(DATA SUPPLIED)

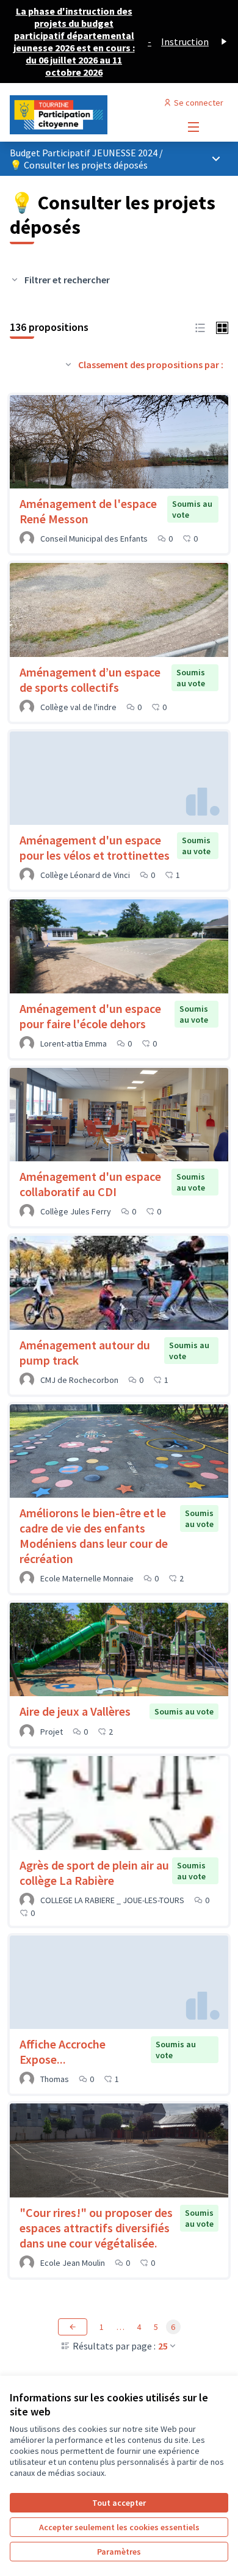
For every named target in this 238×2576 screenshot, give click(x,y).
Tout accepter (119, 2502)
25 (163, 2346)
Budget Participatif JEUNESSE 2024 (84, 153)
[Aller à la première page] (90, 114)
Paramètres (119, 2551)
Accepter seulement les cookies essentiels (119, 2527)
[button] (200, 326)
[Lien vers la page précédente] (72, 2326)
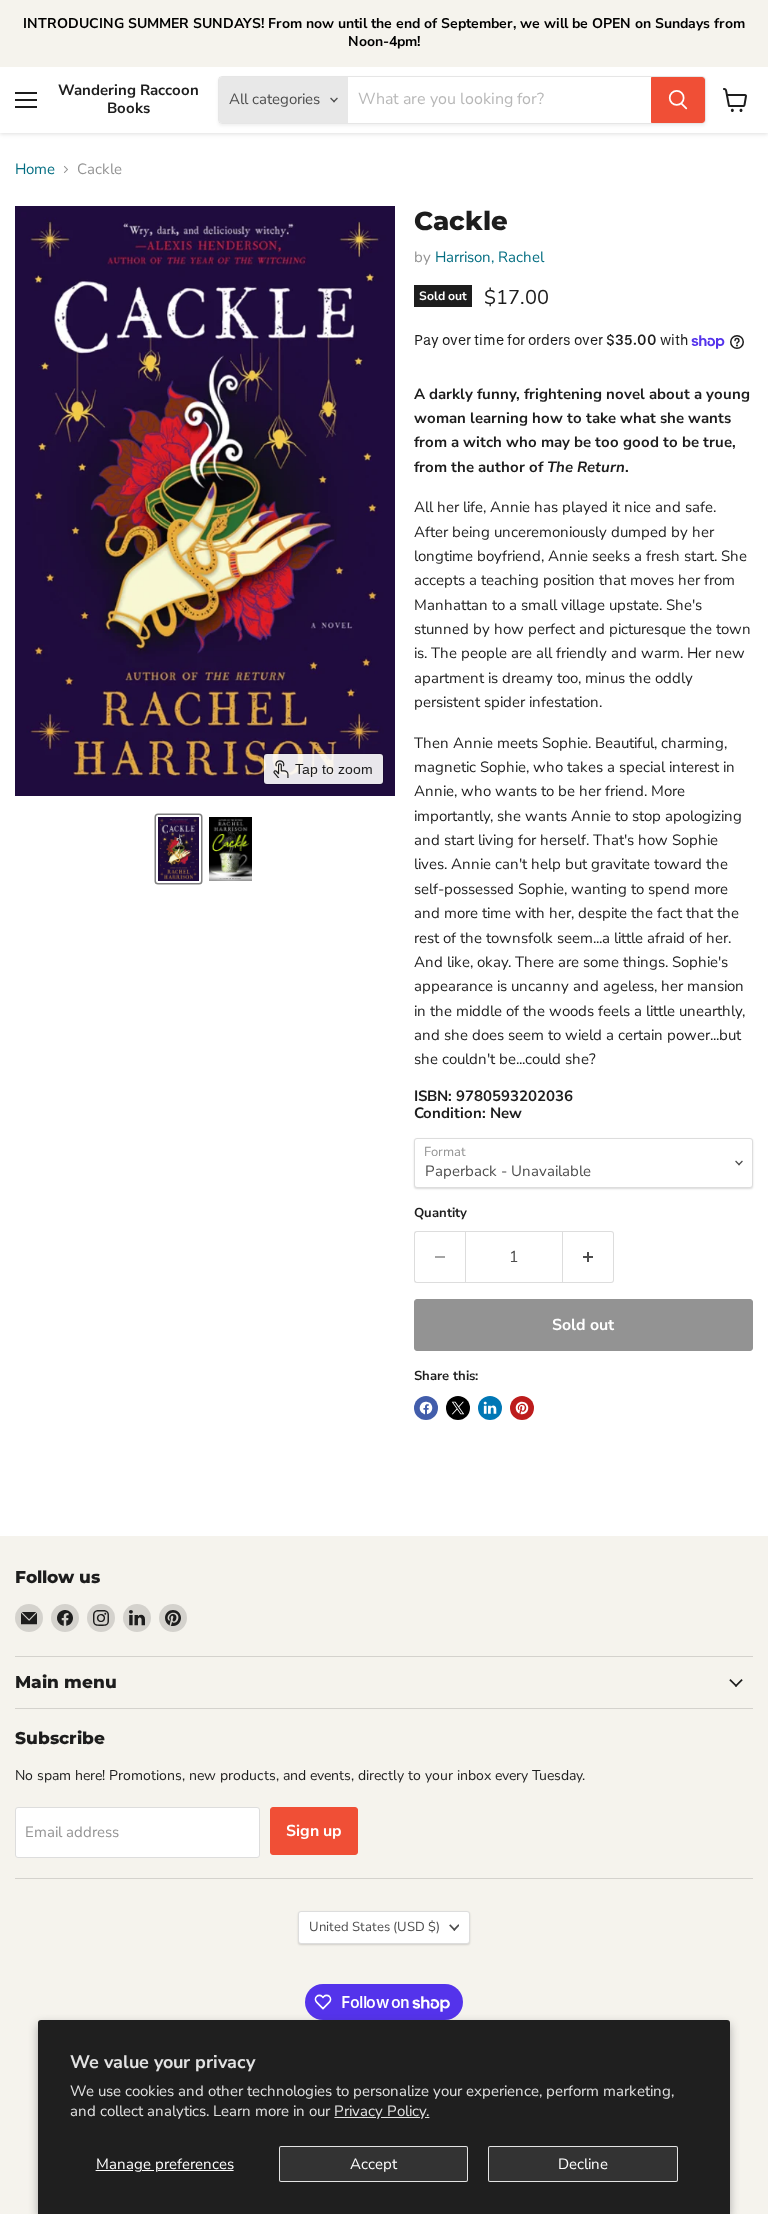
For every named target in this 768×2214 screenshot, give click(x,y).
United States (374, 1927)
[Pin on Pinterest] (522, 1408)
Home (35, 169)
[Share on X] (458, 1408)
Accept (373, 2164)
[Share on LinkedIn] (490, 1408)
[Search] (678, 100)
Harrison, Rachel (489, 257)
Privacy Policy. (381, 2111)
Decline (583, 2164)
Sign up (314, 1831)
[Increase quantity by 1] (588, 1257)
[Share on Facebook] (426, 1408)
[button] (178, 849)
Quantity (440, 1213)
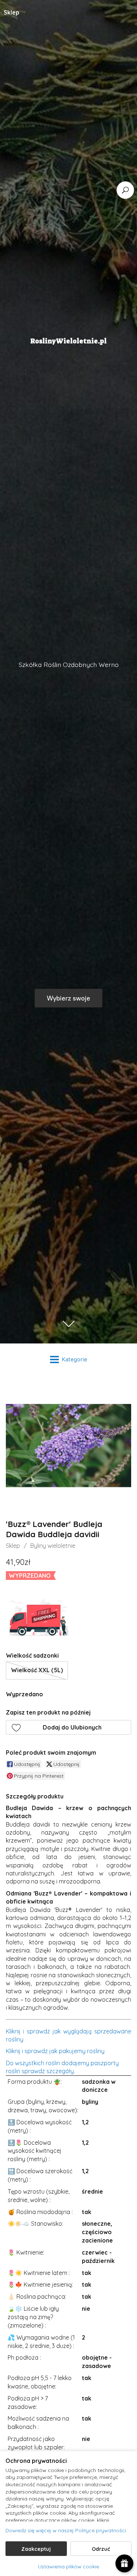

(End DATA SUPPLIED)

**EXERCISE GOAL:** Make a list of all lines in the data that contain "every".

**THE COMPLETED TASK:**
For every named target in this 238×2576 screenshot, give click(x,y).
For every named target in this 768×2214 screenshot, give click(x,y).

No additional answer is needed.